2001年5月、柔らかな陽光のなかで一枚の写真を撮った。そこに写っているのは、1979年3月9日に運用を開始し、2007年3月25日に静かにその役目を終えた北総7000形である。
思えば、はじめてこの電車を見たのは小学校のころだった。まだ世界の大半を知らない少年にとって、駅という場所は未知の出来事が次々に現れる小さな宇宙のような場所であり、その宇宙の中に突然あらわれたのがこの北総7000形だった。
銀色の車体は光を受けてきらりと輝き、すっと伸びた前面の姿は、どこか未来から迷い込んできた乗り物のようにも見えた。まだ背の低かった私はホームの端に立ちながら、その堂々とした姿を見上げ、世の中にはこんなにも格好いい電車が存在するのかと胸を震わせたのである。

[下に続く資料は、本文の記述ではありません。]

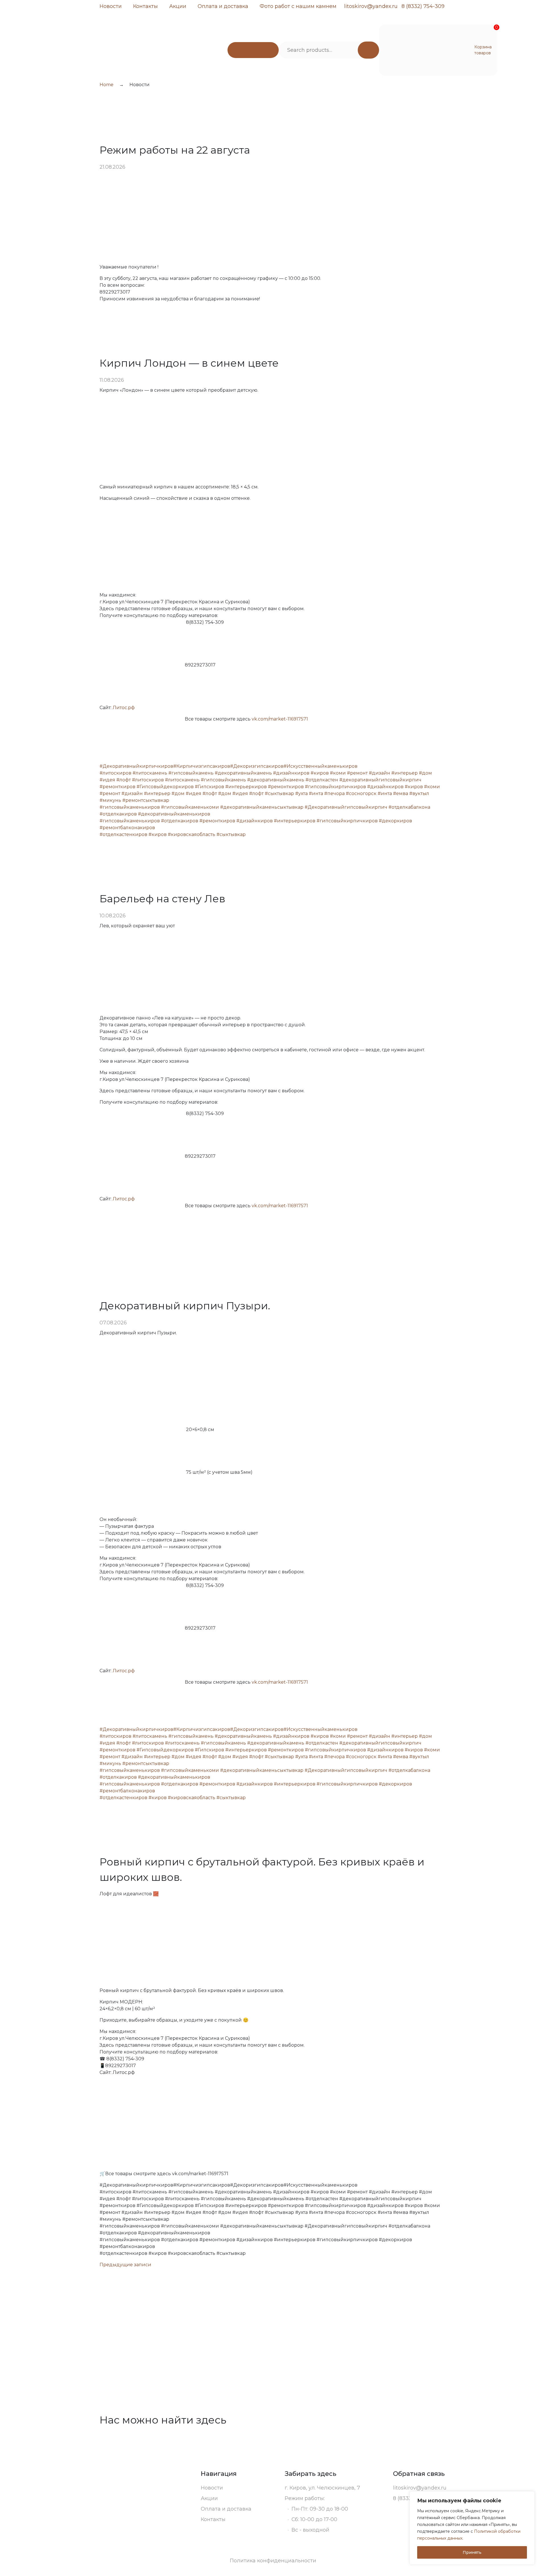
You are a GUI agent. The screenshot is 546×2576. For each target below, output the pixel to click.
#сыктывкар (279, 793)
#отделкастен (321, 780)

やがて電車は風を連れて走り去り、ホームには静けさだけが残った。しかし胸の奥に生まれた小さな衝撃は、その後もずっと消えなかった。
だからこそ、2001年のあの日、私は思わずカメラを向けたのだろう。かつて少年の心を奪った電車は、変わらぬ姿で線路の上に立ち、どこか誇らしげに次の旅へ向かおうとしていた。
その姿を見ていると、電車に会いに出かける旅というものは、案外こういう瞬間のためにあるのかもしれないと思えてくるのである。